Find the lines in the entries that follow where the word "will" occurs, and state how many there are, with no other words.

___ Given data ___

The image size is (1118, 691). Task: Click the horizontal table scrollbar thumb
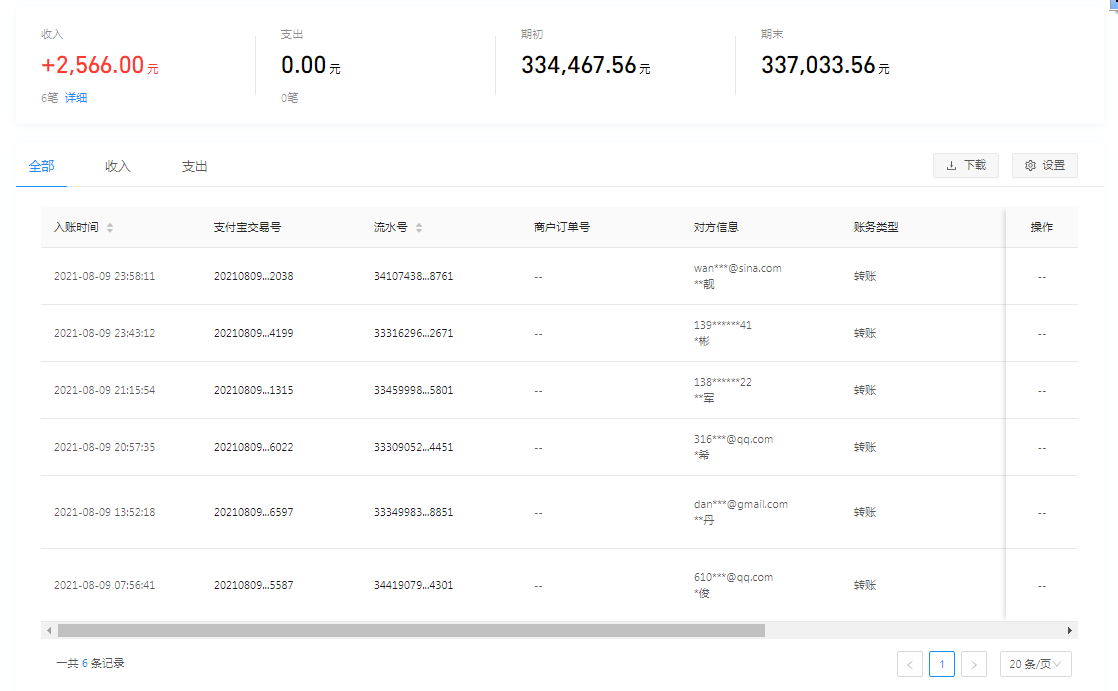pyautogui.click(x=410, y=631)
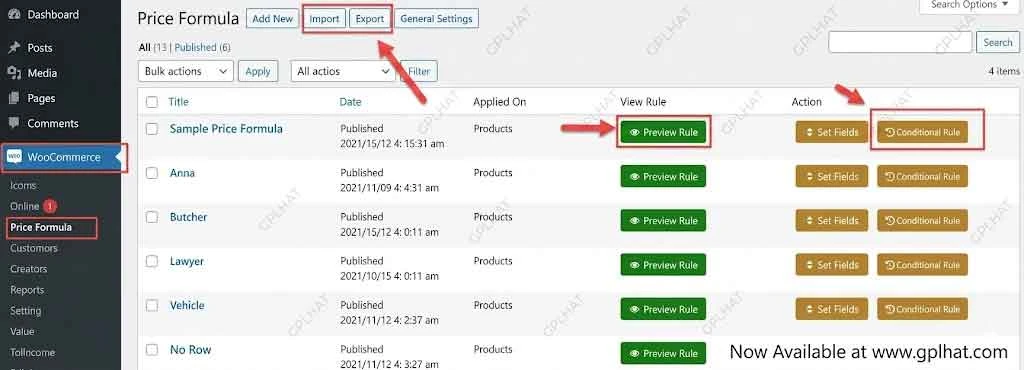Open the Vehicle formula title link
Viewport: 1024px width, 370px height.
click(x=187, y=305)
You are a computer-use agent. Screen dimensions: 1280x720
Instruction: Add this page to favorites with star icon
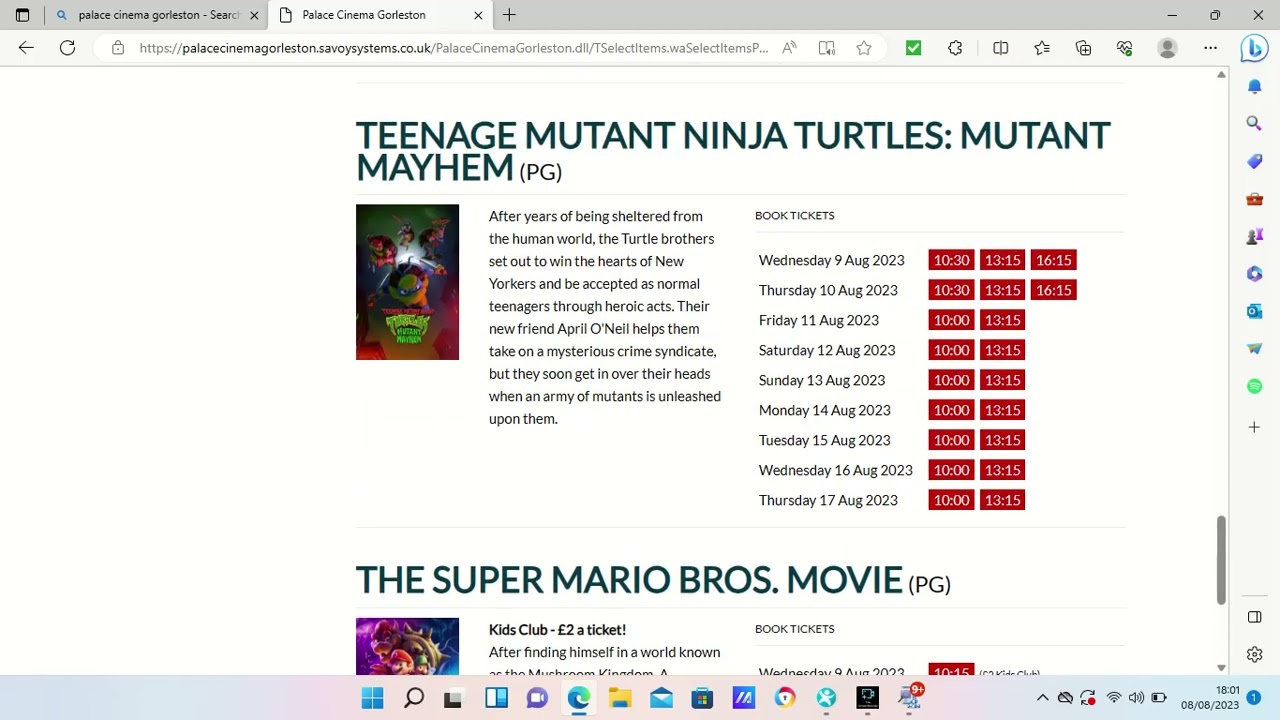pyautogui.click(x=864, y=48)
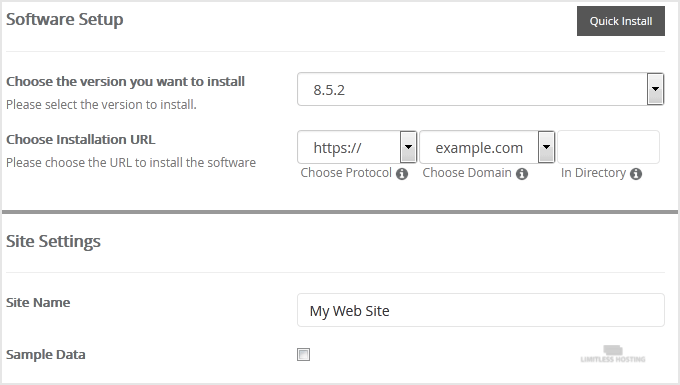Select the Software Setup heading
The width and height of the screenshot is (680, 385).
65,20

___
___ Given data ___

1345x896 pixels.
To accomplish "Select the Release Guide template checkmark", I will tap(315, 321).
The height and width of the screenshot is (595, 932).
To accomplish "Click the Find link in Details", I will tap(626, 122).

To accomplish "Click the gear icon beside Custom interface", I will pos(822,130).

___
___ Given data ___

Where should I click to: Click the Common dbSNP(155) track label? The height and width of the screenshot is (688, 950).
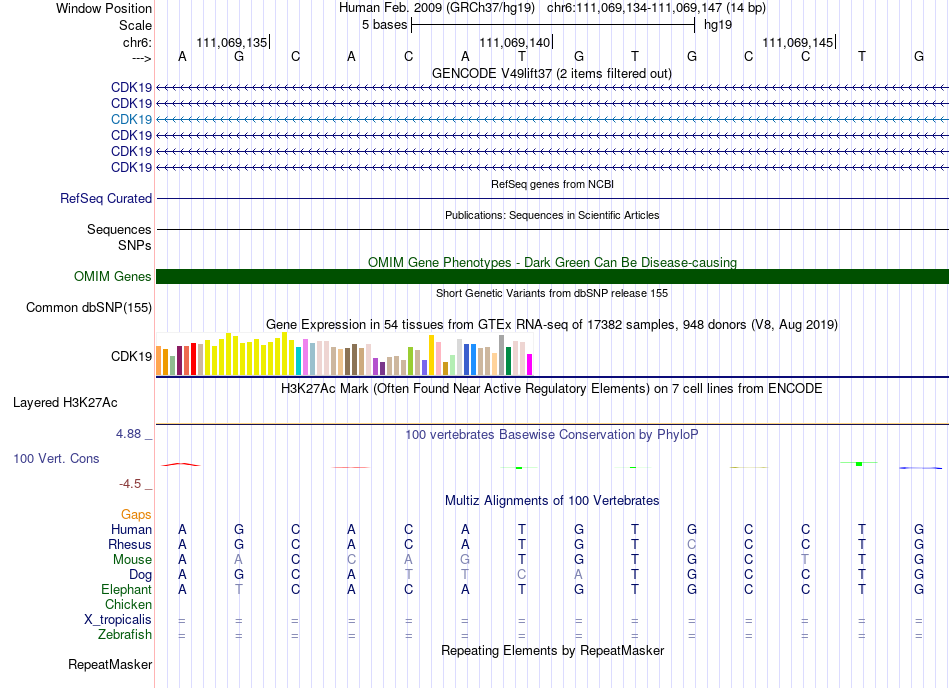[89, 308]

___

_Response box_: 3